Havorka’s “closed-loop insulin delivery” system, as it is technically called, used a real-time blood glocose sensor and a pump that released a rapid-acting insulin medication under the skin. These devices communicated wirelessly with a tablet computer running a predictive algorithm.
The system kept 70 patients’ glucose levels in the target range 65.8% of the time, versus 41.5% of the time for the 66 in the control group — a difference of roughly 24 percentage points.
“It’s a larger jump than you see in most other closed-loop studies,” Sherr said.
The study was conducted at two hospitals in Europe: Addenbrooke’s Hospital in Cambridge, United Kingdom, and the University Hospital in Bern, Switzerland. Patients were followed up to 15 days or until they were discharged from the hospital.
When controlling glucose with insulin, patients run the risk of getting critically low blood sugars, or hypoglycemia, experts say. Though the new research didn’t show a statistical difference between how long glucose levels dipped too low in either group, Russell said the study might have lacked the large, diverse patient population it needed to prove this point. Still, none of the patients in the study experienced severe hypoglycemic episodes, the authors wrote.
Both groups received roughly the same amount of insulin on average, as well. Hovorka said this was evidence that insulin was delivered more efficiently and with better timing, catering to patients’ individual needs.
“The promise of artificial pancreas in general is to deliver insulin when it’s needed and in the right amount,” Russell said.
Several patients reported irritated skin from the sensor’s adhesive and bruising where the tube was inserted, according the study. The researchers also reported “sensor failures in two patients and a pump-check error in one patient.”
“To be able to use this technology widely in the clinic, some of these technological issues will need improvement,” Hovorka said. “These issues are being sorted out, but … it is not technology which is foolproof.”
Russell said that “the system is clearly not ready for commercial use in its current form,” but it offers an important proof of principle.
“I would argue that a system that has a rare rate of failures and overall gets better glycemic control would be an improvement over the current situation, which also has failures of a different type,” Russell said.
“Even if the system isn’t 100% perfect, which nothing is, it’s probably still going to be better than the current way of doing things.”

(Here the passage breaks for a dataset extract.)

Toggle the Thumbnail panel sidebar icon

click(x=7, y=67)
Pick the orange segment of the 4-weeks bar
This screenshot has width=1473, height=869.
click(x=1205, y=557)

Experts say the “artificial pancreas” doesn’t completely equal its biological counterpart.
“It’s mimicking important functions of the pancreas but not the whole function of the pancreas,” Hovorka said.
The pancreas produces other hormones beyond insulin, such as another called glucagon, and its separate roles in the digestion of food are typically unaffected by diabetes, Russell said.
Sherr said she tends not to use the term “artificial pancreas” because some patients, such as the children she works with, may mistakenly believe that it requires an invasive surgery.
Hovorka said that the wider usage of an “artificial pancreas” in Type 2 diabetes will require further research on how the device affects health outcomes, such as the length of hospital stays and the rates of infections and other complications. But its wider use may ultimately come down to whether it proves to be cost-effective, he said.
“It’s more health economics than the actual treatment,” Hovorka said. “I think the potential for improving glucose control is definitely there.”
Russell said that such a system may ultimately be effective for “a subset of patients with Type 2 diabetes,” such as those who take multiple shots a day of long- and short-acting insulins. Their diabetes may be more difficult to control, he said, and they may be more likely to suffer the complications of diabetes, such as amputations, vision and kidney problems.
Even within the hospital, studies like this may be “reassuring” for people with diabetes who may be unexpectedly hospitalized someday, Sherr said.
“Nobody plans to become extremely sick,” she said. “As we go through these experiences in life, we [hope to] get the best care taken of us.”